%%

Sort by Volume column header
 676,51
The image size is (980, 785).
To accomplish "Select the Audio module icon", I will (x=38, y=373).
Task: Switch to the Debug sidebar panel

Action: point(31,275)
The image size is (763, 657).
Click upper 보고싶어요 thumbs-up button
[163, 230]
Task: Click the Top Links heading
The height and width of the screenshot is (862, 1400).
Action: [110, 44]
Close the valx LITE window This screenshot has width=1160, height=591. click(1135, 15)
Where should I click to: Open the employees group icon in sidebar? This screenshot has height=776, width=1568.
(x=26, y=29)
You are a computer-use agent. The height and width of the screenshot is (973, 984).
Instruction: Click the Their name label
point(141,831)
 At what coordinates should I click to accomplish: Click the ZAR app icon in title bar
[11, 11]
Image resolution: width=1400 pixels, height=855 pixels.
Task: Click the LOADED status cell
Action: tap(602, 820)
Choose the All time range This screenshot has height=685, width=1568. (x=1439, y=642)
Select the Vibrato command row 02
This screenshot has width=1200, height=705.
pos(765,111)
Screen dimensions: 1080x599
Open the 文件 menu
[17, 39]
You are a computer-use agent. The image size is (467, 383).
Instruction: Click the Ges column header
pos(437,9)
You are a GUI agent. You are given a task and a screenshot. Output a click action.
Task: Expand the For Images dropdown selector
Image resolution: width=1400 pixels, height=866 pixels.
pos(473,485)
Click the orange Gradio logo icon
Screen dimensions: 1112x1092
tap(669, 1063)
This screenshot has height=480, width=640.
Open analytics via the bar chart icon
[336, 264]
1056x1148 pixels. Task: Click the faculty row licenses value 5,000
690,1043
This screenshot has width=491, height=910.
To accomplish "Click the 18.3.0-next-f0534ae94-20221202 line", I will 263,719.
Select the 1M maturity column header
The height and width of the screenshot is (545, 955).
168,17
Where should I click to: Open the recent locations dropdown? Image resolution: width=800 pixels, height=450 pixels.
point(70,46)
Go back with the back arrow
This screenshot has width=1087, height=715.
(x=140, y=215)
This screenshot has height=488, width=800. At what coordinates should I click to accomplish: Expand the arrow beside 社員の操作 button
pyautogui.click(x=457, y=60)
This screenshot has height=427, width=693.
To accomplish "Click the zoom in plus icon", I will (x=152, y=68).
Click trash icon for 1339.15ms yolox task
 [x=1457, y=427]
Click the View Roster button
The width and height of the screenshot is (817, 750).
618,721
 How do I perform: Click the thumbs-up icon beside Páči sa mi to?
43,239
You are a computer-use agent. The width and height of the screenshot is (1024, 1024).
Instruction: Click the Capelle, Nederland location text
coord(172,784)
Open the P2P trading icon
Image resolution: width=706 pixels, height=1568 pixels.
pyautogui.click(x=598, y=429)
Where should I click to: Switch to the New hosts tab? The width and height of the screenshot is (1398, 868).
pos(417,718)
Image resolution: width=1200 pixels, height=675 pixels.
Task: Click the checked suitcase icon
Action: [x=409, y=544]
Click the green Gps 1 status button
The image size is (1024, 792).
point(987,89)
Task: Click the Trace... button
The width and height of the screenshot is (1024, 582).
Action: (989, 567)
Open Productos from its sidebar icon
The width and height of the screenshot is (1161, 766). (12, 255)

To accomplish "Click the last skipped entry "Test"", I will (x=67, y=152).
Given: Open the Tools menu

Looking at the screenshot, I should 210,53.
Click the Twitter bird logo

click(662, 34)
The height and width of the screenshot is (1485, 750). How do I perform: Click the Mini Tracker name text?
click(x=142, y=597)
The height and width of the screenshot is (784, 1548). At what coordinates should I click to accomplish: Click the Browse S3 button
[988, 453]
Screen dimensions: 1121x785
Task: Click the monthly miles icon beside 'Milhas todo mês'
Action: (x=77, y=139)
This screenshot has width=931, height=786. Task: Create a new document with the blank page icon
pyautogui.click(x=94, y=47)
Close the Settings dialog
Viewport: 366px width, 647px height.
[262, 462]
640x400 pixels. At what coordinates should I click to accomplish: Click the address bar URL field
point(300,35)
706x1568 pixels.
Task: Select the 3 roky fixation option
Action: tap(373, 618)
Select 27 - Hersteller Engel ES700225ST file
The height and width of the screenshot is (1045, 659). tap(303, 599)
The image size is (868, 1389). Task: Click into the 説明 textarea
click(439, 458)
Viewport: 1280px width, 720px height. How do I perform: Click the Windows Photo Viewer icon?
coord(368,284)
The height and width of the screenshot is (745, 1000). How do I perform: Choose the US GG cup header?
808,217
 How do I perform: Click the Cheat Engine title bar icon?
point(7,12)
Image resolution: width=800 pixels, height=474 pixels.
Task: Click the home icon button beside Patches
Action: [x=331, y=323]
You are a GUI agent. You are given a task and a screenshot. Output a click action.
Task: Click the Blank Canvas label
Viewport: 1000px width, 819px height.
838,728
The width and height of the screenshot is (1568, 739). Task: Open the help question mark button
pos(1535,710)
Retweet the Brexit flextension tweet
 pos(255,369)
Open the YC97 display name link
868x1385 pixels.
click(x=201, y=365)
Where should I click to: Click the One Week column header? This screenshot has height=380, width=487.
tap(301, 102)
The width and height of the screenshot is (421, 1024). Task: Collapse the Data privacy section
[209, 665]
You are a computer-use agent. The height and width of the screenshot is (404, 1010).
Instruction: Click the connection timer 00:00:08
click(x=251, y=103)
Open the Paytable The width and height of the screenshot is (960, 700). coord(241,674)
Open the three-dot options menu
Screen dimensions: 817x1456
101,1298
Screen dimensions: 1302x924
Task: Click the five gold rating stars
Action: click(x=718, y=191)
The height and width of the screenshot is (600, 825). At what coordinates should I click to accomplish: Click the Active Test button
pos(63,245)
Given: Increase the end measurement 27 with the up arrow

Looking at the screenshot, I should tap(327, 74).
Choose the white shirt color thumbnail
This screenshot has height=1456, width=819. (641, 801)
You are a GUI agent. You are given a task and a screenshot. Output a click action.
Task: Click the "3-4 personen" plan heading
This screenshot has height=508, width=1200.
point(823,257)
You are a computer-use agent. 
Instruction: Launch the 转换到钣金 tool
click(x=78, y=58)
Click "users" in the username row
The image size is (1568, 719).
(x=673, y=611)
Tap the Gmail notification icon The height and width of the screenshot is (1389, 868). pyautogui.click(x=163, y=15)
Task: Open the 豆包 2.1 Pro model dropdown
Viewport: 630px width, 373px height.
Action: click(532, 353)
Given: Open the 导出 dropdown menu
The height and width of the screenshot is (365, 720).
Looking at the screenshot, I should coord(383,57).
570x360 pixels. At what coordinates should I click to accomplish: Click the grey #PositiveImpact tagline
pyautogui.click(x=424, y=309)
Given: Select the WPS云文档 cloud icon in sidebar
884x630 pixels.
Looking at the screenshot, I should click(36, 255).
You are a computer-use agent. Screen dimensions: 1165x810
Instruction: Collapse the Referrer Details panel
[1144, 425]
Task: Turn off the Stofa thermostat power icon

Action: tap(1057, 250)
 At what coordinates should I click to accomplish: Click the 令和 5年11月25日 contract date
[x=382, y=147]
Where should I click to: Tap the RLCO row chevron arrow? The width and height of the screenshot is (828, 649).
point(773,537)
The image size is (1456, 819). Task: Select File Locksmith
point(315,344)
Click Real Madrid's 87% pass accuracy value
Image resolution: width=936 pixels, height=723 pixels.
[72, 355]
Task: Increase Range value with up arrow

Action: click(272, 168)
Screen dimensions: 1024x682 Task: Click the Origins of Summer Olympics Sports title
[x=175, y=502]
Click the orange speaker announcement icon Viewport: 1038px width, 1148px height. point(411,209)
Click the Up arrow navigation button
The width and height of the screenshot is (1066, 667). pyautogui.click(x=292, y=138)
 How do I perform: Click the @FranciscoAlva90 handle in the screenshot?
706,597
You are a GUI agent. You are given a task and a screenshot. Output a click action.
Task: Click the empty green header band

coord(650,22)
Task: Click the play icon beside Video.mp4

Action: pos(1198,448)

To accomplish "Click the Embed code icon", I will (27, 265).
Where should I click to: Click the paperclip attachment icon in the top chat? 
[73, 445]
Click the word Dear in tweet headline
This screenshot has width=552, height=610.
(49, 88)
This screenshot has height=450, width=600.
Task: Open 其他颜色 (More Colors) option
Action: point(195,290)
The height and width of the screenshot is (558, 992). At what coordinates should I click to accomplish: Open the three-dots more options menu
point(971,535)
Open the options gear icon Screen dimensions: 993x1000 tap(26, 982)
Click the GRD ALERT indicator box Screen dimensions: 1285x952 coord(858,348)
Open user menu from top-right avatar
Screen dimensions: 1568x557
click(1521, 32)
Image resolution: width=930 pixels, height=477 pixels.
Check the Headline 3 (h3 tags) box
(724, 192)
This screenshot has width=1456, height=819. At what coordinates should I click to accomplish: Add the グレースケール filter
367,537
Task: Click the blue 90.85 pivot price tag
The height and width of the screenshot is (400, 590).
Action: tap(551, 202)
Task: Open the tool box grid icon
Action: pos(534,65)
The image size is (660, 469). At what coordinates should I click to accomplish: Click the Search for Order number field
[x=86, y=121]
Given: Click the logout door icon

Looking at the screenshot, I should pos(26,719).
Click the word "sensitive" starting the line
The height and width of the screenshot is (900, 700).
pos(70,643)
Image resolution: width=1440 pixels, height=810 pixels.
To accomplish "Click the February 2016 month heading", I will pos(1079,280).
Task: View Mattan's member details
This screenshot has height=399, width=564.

%%

▶ **Required work**
Find the word "Close" in the listing and copy each line that contains it.

▶ **Exercise answer**
Close the valx LITE window This screenshot has width=1160, height=591. click(1135, 15)
Close the Settings dialog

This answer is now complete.